I fear this is another flavor of the same forking problem and also fear that I'm facing a long road of slogging through SWF source code and working around problems until I finally hit a wall I can't work around.

So, my question is, has anyone actually gotten jRuby and SWF to work together? If so, is there a list of steps and workarounds somewhere I can be pointed to? Googling for "SWF and jRuby" hasn't turned up anything so far and I'm already 1 1/2 days into this task.

3

3 Answers

0
votes

I think the issue might be that aws-flow-ruby doesn't support Ruby 2.0. I found this PDF dated Jan 22, 2015.

1.2.1

Tested Ruby Runtimes The AWS Flow Framework for Ruby has been tested with the official Ruby 1.9 runtime, also known as YARV. Other versions of the Ruby runtime may work, but are unsupported.

0
votes

I have a partial answer to my own question. The answer to "Can SWF be made to work on jRuby" is "Yes...ish."

I was, indeed, able to get a workflow working end-to-end (and even make calls to a database via JDBC, the original reason I had to do this). So, that's the "yes" part of the answer. Yes, SWF can be made to work on jRuby.

Here's the "ish" part of the answer.

The stack trace I posted above is the result of SWF trying to raise an ActivityTaskFailedException due to a problem in some of my activity code. That part is my fault. What's not my fault is that the superclass of ActivityTaskFailedException has this code in it:

def initialize(reason = "Something went wrong in Flow",
   details = "But this indicates that it got corrupted getting out")
   super(reason)
   @reason = reason
   @details = details
   details = details.message if details.is_a? Exception
   self.set_backtrace(details)
end

When your activity throws an exception, the "details" variable you see above is filled with a String. MRI is perfectly happy to take a String as an argument to set_backtrace(), but jRuby is not, and jRuby throws an exception saying that "details" must be an Array of Strings. This exception blows through all the nice error catching logic of the SWF library and into this code that's trying to do incompatible things with the Fiber library. That code then throws a follow-on exception and kills the activity worker thread entirely.

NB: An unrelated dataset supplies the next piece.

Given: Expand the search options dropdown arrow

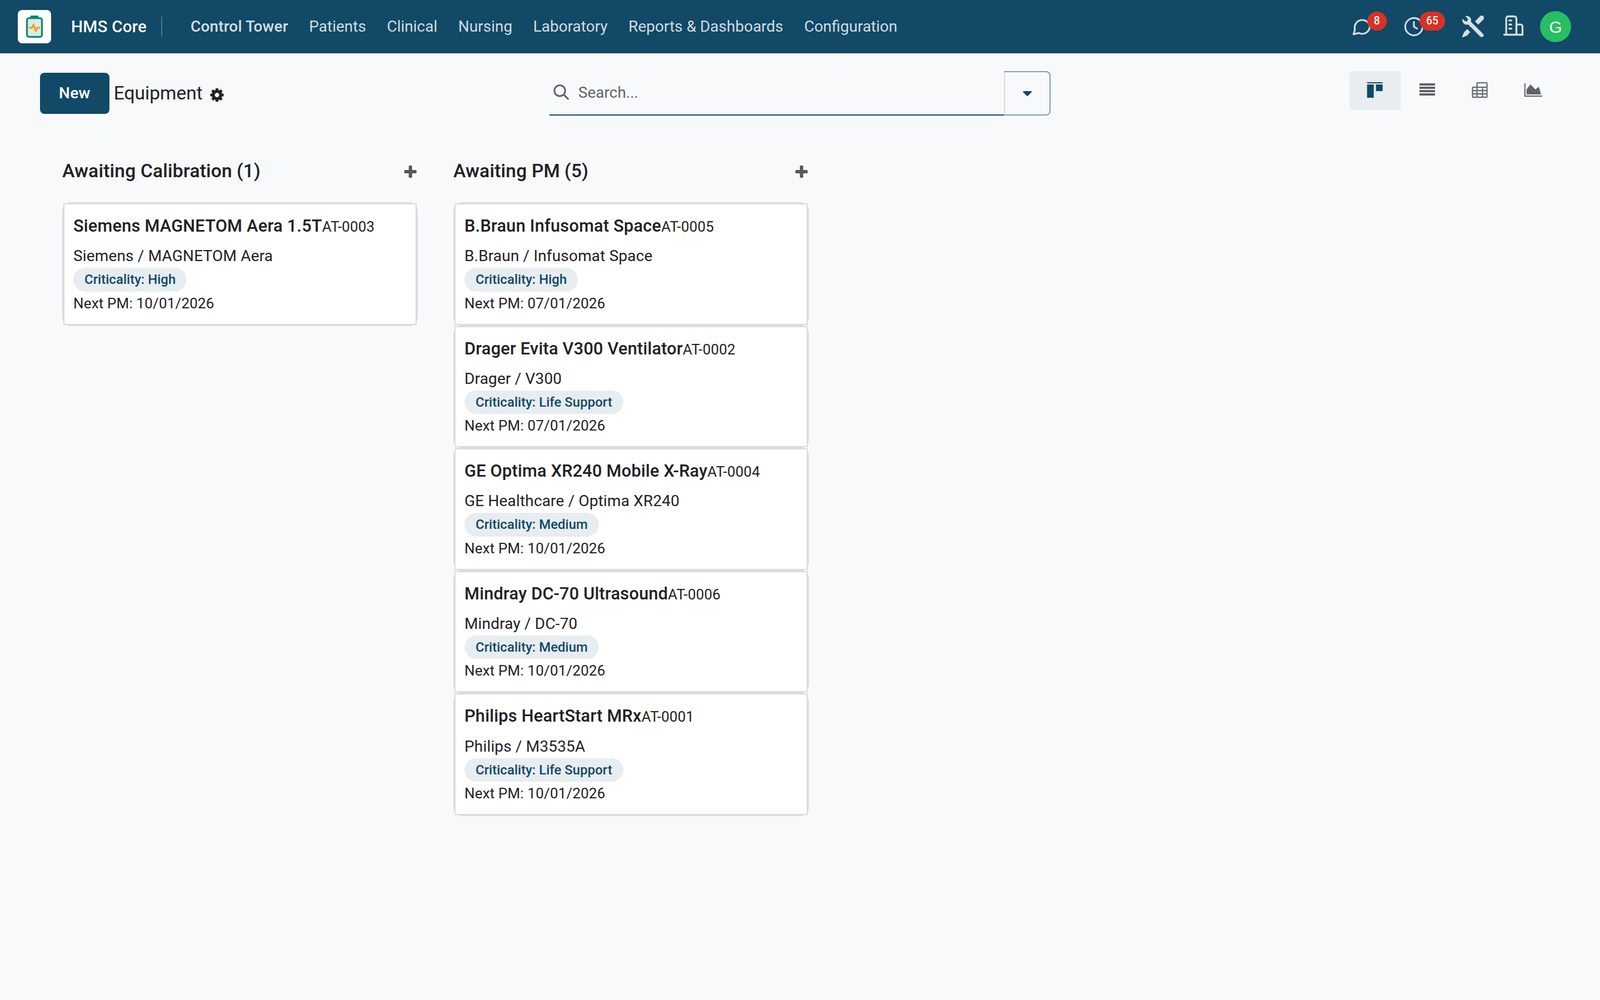Looking at the screenshot, I should (1027, 93).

So, you can run SWF on jRuby as long as your activity and workflow code never, ever throws exceptions because otherwise those exceptions will kill your worker threads (which is not the intended behavior of SWF workers). What they are designed to do instead is communicate the exception back to SWF in a nice, trackable, recoverable fashion. But, the SWF code that does the communicating back to SWF has, itself, code that's incompatible with jRuby.

To get past this problem, I monkey-patched AWS::Flow::FlowException like so:

  def initialize(reason = "Something went wrong in Flow",
                 details = "But this indicates that it got corrupted getting out")
    super(reason)
    @reason = reason
    @details = details
    details = details.message if details.is_a? Exception
    details = [details] if details.is_a? String
    self.set_backtrace(details)
  end

Hope that helps someone in the same situation as me.

0
votes

I'm using JFlow, it lets you start SWF flow activity workers with JRuby.